Screenshot grounding data:
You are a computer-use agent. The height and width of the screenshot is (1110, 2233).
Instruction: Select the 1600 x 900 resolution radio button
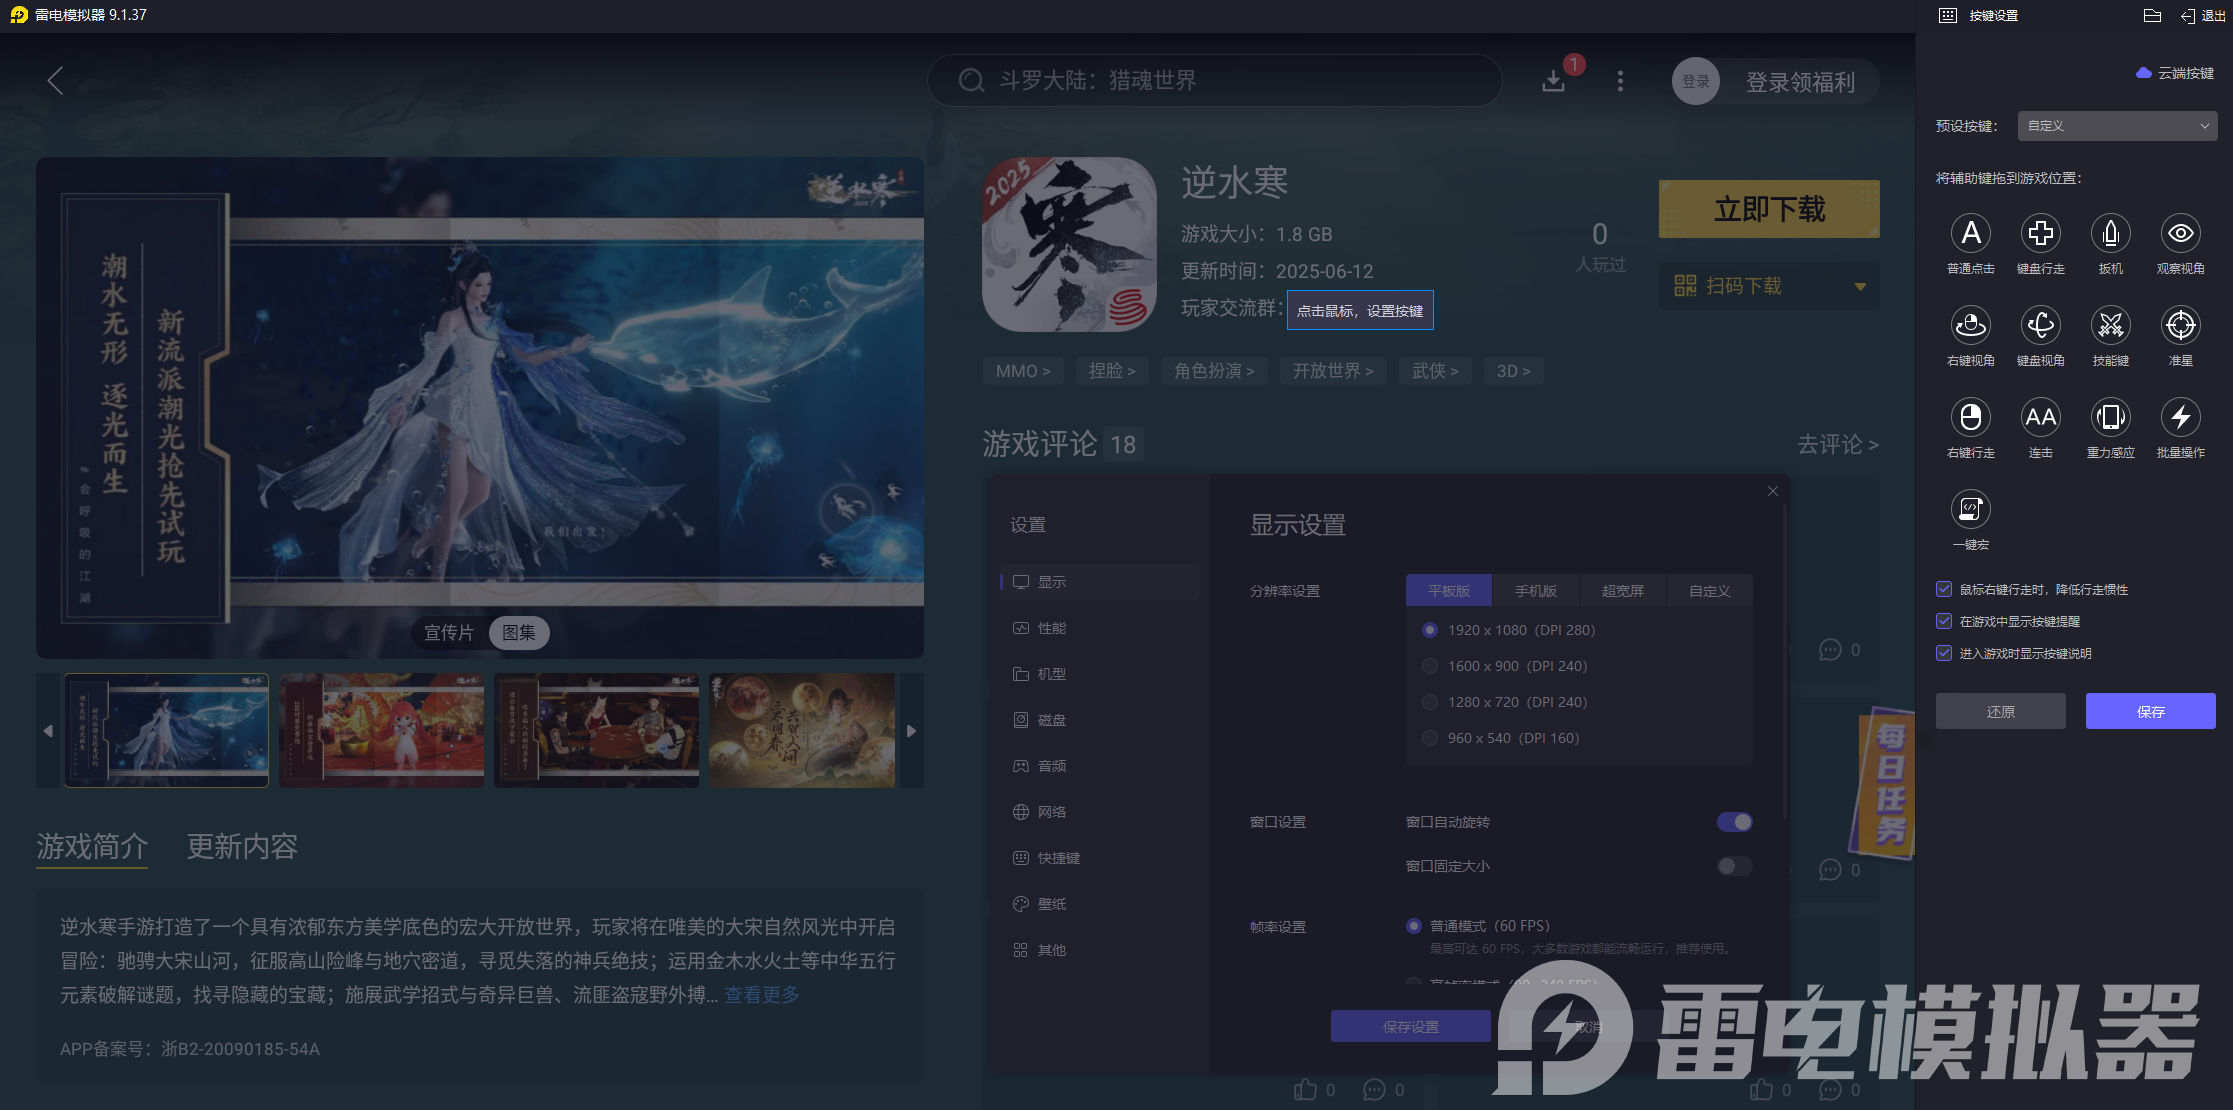point(1430,666)
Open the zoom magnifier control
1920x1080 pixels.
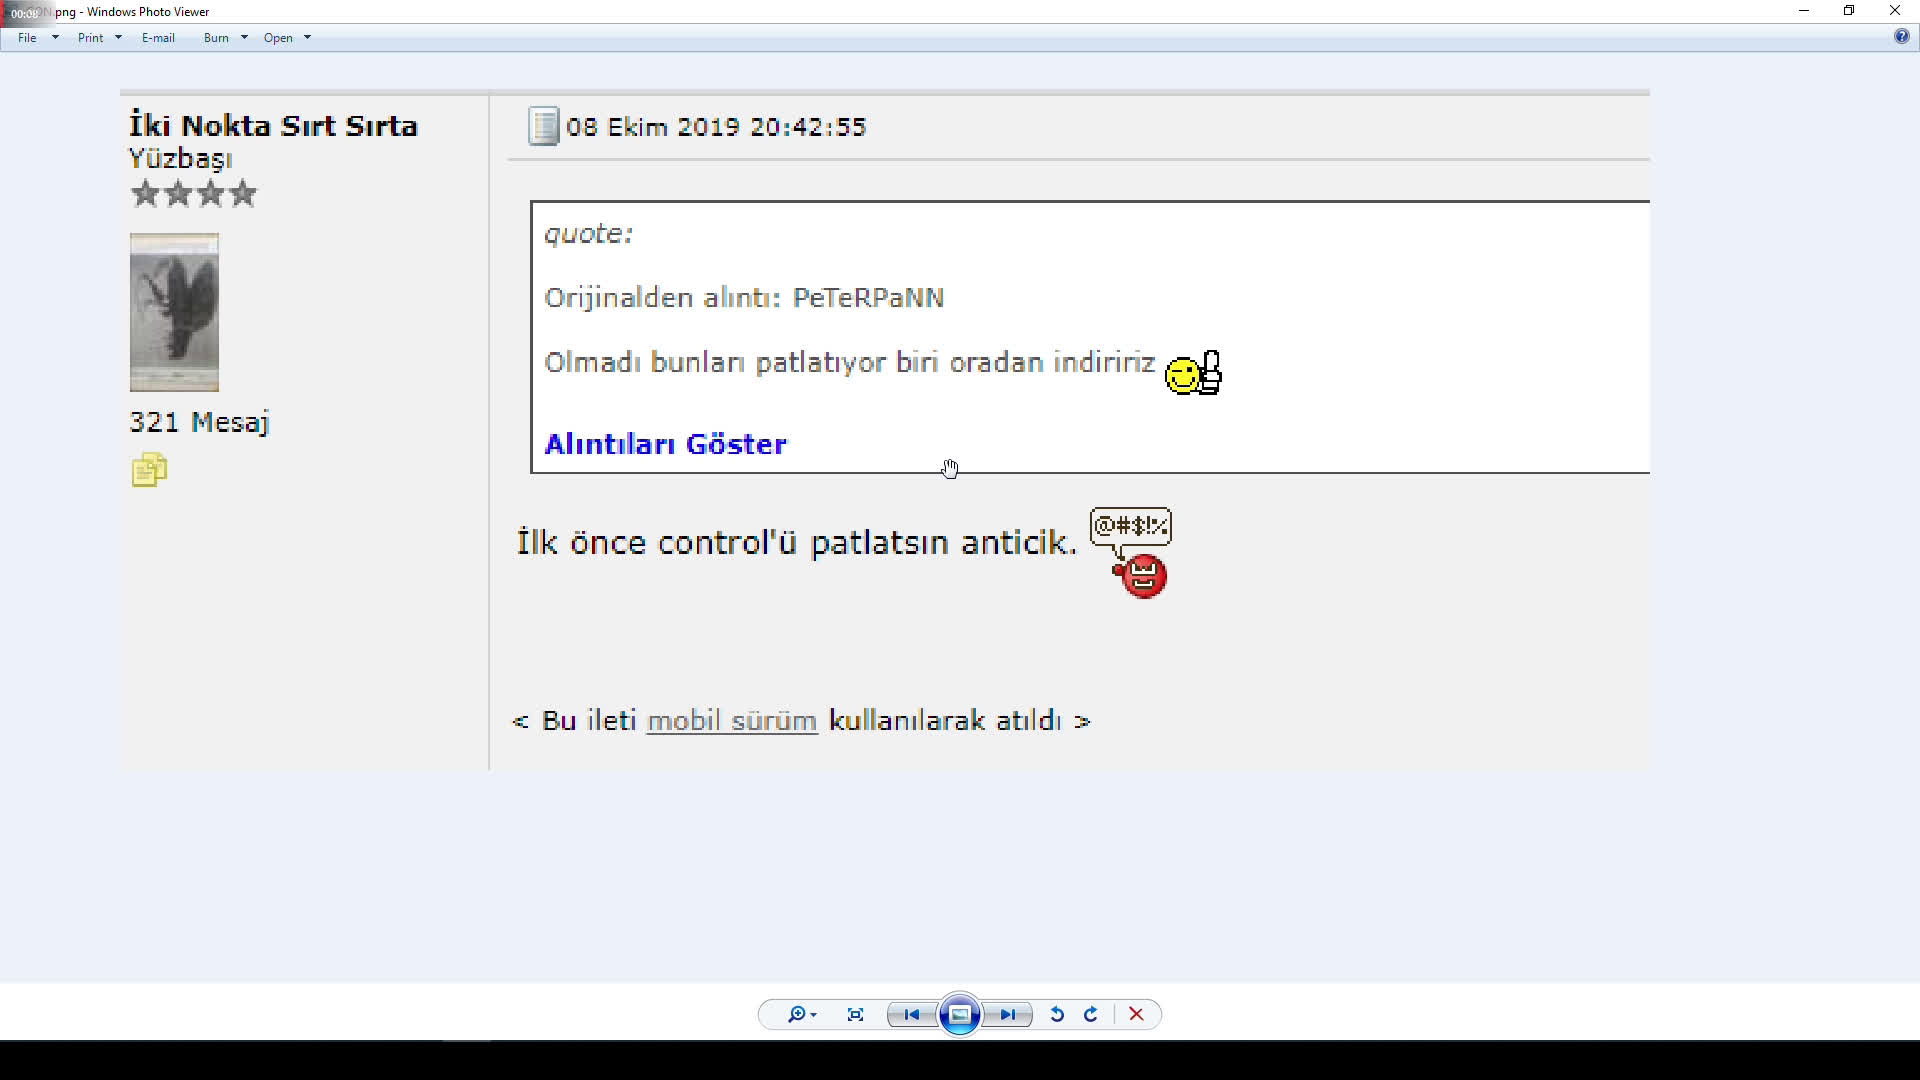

__WHAT YOU NEED TO DO__. Each entry is to be returned as it stands, and each picture is to be left out.

__RESULT OF THIS EXERCISE__.
You are a computer-use agent. The height and width of the screenshot is (1110, 2233).
Instruction: Select the 1600 x 900 resolution radio button
point(1430,666)
Open the zoom magnifier control
1920x1080 pixels.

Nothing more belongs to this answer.